The Tasseled Cap Transformation for RapidEye data and the estimation of vital and senescent crop parameters
- 1BlackBridge, Dept. of Application Research, 10719 Berlin, Germany
- 2Geospatial Laboratory for Environmental Dynamics, University of Idaho, Moscow, USA
- 3Julius-Kühn-Institut (JKI), Federal Research Centre for Cultivated Plants, Braunschweig, Germany
- 4Institute for Geoinformatics and Remote Sensing, University of Osnabrueck, Osnabrueck, Germany
Keywords: Tasseled Cap, RapidEye, crop biophysical parameters, Greenness, Yellowness, NDVI, PSRI, LAI, chlorophyll, nitrogen
Abstract. The retrieval of crop biophysical parameters using spectral indices obtained from high temporal and spatial resolution satellite data, is a valuable tool to monitor crop growth and status. Tasseled Cap Features (TCFs) for RapidEye data were derived from spectral variances typically present in agricultural scenes. The TCF Greenness (GRE) was aligned to the spectral variance of vital vegetation, and therefore, it represents the typical reflectance characteristics of green vegetation, with relatively higher reflectance at the nearinfrared (NIR) range. The TCF Yellowness (YEL) was aligned to correspond to the reflectance characteristics of senescent crops, with relatively higher reflectance in the visible portion of the spectrum due to chlorophyll breakdown, and lower reflectance in the NIR range due to cell structure decomposition compared to vital green vegetation. The goal of this work was to assess the potential of RapidEye’s TCFs for the prediction of green leaf area index (LAI), plant chlorophyll (Chl), and nitrogen (N) concentration, as well as the identification of senescence patterns.
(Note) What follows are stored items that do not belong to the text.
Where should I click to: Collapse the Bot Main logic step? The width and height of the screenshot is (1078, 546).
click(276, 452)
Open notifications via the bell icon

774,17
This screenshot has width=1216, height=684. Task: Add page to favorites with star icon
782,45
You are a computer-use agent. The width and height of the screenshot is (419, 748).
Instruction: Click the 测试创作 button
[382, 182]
The linear relationships between the biophysical parameters and the TCFs were compared to the performance of the widely used indices NDVI and PSRI. Preliminary results indicate that GRE is strongly related to LAI in vital crops and suggests a higher predictive power than NDVI. YEL demonstrated a strong linear relation and a higher potential to estimate Chl and N concentration in senescent soft white winter wheat (Triticum aestivum L.) in comparison to PSRI. PSRI showed a stronger correlation to Chl in senescent soft white spring wheat (Triticum aestivum L.), compared to YEL. Results indicate that YEL may be used to characterize the variability in senescence status within fields. This information, in conjunction with soil fertility and yield maps, can potentially be used to designate precision management zones.